I definitely fall into the serums category. When I received Bliss’ PM Serum as a birthday present (something I had asked for), my grandmother asked me, “You’re already putting serums on your face? Aren’t you a little young for that?” Perhaps she was right, but I’d already been using Bliss’ Bright Idea Vitamin C and Collagen serum for a year, and even bought it for my mom’s birthday because I found it life-changing. How something so small as a Vitamin C serum could help clear up blemishes, while leaving my skin looking bright and healthy amazed me. My twin sister had been using the AM and PM serums and highly recommended them, so of course I had to try it for myself…even as someone who looks 12 years old. You’d think I would be the last person to consider age prevention, but skincare has become a form of self-care that just happens to clear my skin (mostly, curse the stress pimples) and prevent fine line and wrinkles. 

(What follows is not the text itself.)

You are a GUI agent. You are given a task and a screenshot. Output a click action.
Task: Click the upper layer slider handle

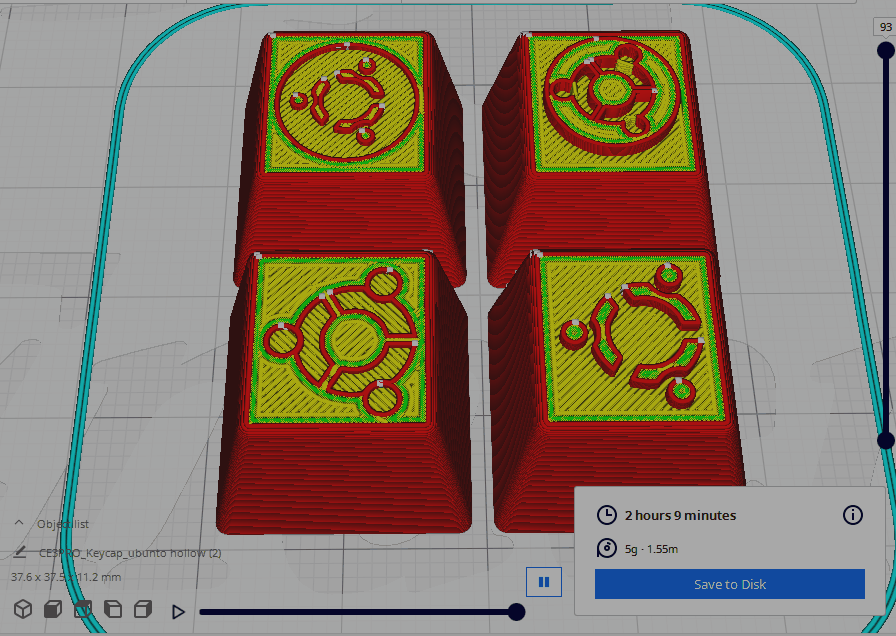(885, 50)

Skincare doesn’t have to be a complex, 15-step process to be good. Emily Weinert from Siena College, 22, just uses one product: St. Ives. For Weinert, simplicity is key when it comes to controlling her skin. “I don’t like to have blemishes, it makes me feel extremely insecure, but at the same time I have gotten better at covering them with makeup.” One of the easiest ways for young women to prevent blemishes is facial cleansers. Whether yours is $30 or $3, it’s all about exfoliation. “I use St. Ives to prevent pimples and exfoliate,” Weinert says. 

However, 15 steps isn’t a bad thing, either. Alexis Hooten, from Siena College, 18, uses facial cleansers, multiple serums, and nourishing oil to keep her skin looking radiant and nourished. “I have a pretty detailed skincare routine depending on what I want to do for my skin. Over quarantine, I noticed my skin was starting to get oily, so I started using the CeraVe face wash for normal to oily skin, and I also started using some serums [from The Ordinary]. And then I finish off my routine with Cetaphil Oil Absorbing Moisturizer.” 

Whether you’re stepping into the skincare aisle for wrinkle cream like me, or facial wash like Weinert, taking care of your skin is the most important step. Buy what’s best for your skin and what will benefit your skin goals. Whether you’re clinging to a youthful appearance for as long as possible at 22 or making your last ditch effort to get rid of a pimple before you squeeze the life out of it, skincare is now designed with everyone in mind. Older women are no longer secretly covering up their wrinkle cream under their other groceries, but asking the younger ones to read them the back of the label or reach the products on the higher shelf. 

Clean up on Aisle Skincare: young women are here to stay.